PROMPT — Search the material for the word "below" and report each line where it turns up.

*** RECORDS SUPPLIED ***

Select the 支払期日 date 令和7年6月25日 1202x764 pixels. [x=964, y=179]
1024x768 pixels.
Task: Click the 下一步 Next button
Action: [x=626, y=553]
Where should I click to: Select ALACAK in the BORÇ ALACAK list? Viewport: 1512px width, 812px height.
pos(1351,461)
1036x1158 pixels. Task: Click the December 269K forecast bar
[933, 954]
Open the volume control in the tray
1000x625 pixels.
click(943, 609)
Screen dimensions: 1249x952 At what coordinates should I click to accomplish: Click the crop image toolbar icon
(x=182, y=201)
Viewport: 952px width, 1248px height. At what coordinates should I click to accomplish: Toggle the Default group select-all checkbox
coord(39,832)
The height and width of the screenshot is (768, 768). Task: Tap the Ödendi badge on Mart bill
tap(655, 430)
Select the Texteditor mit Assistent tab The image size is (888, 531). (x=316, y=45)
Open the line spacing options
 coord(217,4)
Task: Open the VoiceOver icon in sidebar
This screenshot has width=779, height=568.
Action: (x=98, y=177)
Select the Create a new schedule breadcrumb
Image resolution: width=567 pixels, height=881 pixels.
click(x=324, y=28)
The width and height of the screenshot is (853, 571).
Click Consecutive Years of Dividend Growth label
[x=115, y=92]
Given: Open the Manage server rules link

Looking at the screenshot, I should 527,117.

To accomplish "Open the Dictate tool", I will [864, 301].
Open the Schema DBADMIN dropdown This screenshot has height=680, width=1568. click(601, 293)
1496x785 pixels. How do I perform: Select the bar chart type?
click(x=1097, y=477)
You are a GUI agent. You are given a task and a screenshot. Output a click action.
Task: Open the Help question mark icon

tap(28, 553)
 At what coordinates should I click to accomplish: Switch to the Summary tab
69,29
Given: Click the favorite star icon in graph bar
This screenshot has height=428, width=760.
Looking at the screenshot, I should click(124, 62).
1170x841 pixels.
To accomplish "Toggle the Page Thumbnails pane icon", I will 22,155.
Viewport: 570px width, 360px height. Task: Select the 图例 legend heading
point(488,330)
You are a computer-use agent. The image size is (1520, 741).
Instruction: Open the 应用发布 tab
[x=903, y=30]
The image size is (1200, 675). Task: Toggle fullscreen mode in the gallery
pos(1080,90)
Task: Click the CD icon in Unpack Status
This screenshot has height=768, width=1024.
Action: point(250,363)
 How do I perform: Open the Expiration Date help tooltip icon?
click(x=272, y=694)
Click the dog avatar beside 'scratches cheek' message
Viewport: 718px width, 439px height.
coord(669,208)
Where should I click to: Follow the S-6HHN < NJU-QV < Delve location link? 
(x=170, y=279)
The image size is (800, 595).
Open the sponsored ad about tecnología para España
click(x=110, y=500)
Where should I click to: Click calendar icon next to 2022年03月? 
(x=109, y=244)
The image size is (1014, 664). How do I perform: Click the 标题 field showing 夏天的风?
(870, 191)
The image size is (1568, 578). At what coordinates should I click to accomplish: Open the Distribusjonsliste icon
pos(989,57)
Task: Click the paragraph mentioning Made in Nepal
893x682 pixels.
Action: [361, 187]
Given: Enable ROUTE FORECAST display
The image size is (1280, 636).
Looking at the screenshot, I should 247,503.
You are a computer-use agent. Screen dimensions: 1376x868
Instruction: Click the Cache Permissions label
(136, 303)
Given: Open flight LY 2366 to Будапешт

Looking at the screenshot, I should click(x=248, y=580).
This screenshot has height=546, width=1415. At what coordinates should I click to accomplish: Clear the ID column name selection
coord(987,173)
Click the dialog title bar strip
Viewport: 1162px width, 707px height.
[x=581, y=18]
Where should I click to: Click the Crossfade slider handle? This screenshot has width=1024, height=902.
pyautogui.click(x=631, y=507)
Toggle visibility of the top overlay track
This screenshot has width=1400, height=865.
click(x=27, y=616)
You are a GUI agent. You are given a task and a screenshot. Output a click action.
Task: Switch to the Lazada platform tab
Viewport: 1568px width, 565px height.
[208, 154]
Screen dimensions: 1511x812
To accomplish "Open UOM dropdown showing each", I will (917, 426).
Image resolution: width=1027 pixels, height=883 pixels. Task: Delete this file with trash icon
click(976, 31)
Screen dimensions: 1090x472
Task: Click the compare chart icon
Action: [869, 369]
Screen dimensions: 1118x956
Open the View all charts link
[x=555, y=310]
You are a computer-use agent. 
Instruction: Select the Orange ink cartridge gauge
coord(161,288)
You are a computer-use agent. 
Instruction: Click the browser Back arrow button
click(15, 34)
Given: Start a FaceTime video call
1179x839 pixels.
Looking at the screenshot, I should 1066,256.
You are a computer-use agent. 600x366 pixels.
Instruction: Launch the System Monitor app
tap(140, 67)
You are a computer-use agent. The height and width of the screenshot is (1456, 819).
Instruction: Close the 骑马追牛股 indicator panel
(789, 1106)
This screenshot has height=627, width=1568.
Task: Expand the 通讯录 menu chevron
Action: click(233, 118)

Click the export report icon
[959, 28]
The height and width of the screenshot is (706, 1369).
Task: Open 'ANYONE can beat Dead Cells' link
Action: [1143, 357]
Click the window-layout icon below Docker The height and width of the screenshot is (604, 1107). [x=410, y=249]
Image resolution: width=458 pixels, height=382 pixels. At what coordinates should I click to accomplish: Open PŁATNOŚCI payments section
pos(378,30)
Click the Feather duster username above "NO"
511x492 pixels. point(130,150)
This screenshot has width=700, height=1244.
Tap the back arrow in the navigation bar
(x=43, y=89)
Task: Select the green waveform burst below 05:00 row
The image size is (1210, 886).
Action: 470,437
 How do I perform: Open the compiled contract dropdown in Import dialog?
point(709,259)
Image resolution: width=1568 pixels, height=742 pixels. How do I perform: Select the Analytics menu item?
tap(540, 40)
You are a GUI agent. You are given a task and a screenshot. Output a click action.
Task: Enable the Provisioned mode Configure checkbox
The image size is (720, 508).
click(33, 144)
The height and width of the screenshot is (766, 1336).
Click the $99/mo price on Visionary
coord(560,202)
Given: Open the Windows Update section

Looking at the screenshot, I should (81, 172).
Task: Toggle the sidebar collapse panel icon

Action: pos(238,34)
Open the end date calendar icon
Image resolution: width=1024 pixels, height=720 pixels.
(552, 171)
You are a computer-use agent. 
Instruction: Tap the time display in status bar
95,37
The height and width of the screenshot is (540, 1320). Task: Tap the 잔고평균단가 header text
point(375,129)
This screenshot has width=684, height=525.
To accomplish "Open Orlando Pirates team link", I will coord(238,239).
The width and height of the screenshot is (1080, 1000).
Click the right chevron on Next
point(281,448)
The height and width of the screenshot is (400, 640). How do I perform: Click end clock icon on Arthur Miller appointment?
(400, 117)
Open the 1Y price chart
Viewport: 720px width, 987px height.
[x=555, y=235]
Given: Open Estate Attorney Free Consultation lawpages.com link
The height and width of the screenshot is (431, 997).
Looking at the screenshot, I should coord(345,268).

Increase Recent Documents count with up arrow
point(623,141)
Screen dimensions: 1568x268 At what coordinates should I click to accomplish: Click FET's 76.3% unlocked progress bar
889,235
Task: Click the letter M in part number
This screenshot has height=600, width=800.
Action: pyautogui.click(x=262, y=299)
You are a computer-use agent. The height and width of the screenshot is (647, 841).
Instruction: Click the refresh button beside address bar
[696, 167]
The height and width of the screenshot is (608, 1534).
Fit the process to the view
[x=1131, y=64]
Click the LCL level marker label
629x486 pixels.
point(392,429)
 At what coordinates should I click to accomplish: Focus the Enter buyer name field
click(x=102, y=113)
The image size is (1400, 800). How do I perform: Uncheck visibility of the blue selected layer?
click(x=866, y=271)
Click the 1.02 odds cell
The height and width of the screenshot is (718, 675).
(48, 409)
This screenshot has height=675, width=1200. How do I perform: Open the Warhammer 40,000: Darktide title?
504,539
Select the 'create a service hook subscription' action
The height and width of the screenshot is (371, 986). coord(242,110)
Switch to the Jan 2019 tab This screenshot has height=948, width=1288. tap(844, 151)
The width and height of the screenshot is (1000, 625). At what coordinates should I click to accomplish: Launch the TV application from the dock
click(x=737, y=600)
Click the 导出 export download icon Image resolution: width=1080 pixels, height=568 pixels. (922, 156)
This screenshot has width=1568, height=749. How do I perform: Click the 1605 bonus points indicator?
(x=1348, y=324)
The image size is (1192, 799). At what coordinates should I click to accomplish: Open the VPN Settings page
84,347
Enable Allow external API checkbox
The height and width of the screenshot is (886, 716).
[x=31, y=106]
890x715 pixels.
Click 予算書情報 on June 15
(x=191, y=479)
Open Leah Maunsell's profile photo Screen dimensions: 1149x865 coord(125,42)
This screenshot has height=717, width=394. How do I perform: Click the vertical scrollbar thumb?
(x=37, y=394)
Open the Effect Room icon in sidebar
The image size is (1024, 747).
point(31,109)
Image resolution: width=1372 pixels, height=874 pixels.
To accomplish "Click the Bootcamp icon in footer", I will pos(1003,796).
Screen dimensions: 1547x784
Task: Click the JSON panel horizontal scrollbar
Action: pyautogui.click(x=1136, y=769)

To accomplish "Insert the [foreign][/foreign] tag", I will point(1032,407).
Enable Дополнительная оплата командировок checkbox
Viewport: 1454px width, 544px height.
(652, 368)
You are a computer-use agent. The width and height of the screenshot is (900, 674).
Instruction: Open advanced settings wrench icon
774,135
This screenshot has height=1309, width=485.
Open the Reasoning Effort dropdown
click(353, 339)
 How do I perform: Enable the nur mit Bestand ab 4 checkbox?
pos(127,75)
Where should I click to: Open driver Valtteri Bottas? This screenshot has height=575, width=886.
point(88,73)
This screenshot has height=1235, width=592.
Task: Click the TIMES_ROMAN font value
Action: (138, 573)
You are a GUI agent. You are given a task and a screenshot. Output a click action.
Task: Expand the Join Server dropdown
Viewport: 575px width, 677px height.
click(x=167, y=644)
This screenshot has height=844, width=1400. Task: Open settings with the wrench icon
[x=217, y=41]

*** End of RECORDS SUPPLIED ***

EXERCISE OUTPUT —
Click the window-layout icon below Docker The height and width of the screenshot is (604, 1107). [x=410, y=249]
Task: Select the green waveform burst below 05:00 row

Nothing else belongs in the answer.